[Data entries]
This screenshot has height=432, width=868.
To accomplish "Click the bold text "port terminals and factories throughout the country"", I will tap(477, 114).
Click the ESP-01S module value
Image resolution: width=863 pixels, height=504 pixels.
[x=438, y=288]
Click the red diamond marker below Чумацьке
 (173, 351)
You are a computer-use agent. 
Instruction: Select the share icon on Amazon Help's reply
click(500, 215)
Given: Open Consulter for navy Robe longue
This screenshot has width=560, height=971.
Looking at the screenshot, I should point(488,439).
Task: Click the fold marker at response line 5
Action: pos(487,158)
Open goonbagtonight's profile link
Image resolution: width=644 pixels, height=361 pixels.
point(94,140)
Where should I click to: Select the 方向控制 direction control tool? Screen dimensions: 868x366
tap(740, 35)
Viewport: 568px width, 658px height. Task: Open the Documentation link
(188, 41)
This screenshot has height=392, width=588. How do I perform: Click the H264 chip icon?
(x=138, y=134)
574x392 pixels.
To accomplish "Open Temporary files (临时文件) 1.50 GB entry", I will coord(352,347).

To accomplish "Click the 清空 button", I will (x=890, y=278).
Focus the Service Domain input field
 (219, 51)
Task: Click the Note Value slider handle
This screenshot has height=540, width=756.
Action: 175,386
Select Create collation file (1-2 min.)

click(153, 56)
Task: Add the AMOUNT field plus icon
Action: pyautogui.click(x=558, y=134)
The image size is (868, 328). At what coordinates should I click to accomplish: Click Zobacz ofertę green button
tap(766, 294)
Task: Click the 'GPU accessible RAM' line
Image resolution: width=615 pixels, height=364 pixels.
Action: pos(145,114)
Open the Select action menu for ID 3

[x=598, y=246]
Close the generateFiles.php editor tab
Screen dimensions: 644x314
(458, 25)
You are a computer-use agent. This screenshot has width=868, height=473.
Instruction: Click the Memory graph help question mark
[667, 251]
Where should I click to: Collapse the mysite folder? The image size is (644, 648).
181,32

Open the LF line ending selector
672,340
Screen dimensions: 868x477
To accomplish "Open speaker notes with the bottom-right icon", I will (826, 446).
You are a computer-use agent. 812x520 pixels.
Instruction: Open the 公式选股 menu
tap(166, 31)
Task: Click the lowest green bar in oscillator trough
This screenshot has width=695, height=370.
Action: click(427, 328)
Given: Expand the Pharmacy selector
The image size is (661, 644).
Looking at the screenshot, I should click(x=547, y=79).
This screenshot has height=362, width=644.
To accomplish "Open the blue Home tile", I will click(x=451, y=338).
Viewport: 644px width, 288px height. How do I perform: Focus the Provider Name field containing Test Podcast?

#### EXERCISE PROMPT:
If a line in the records above contains "agent", copy that line.

#### EXPECTED OUTPUT:
You are a computer-use agent. 
You are a computer-use agent. This screenshot has width=868, height=473.
You are a computer-use agent. 812x520 pixels.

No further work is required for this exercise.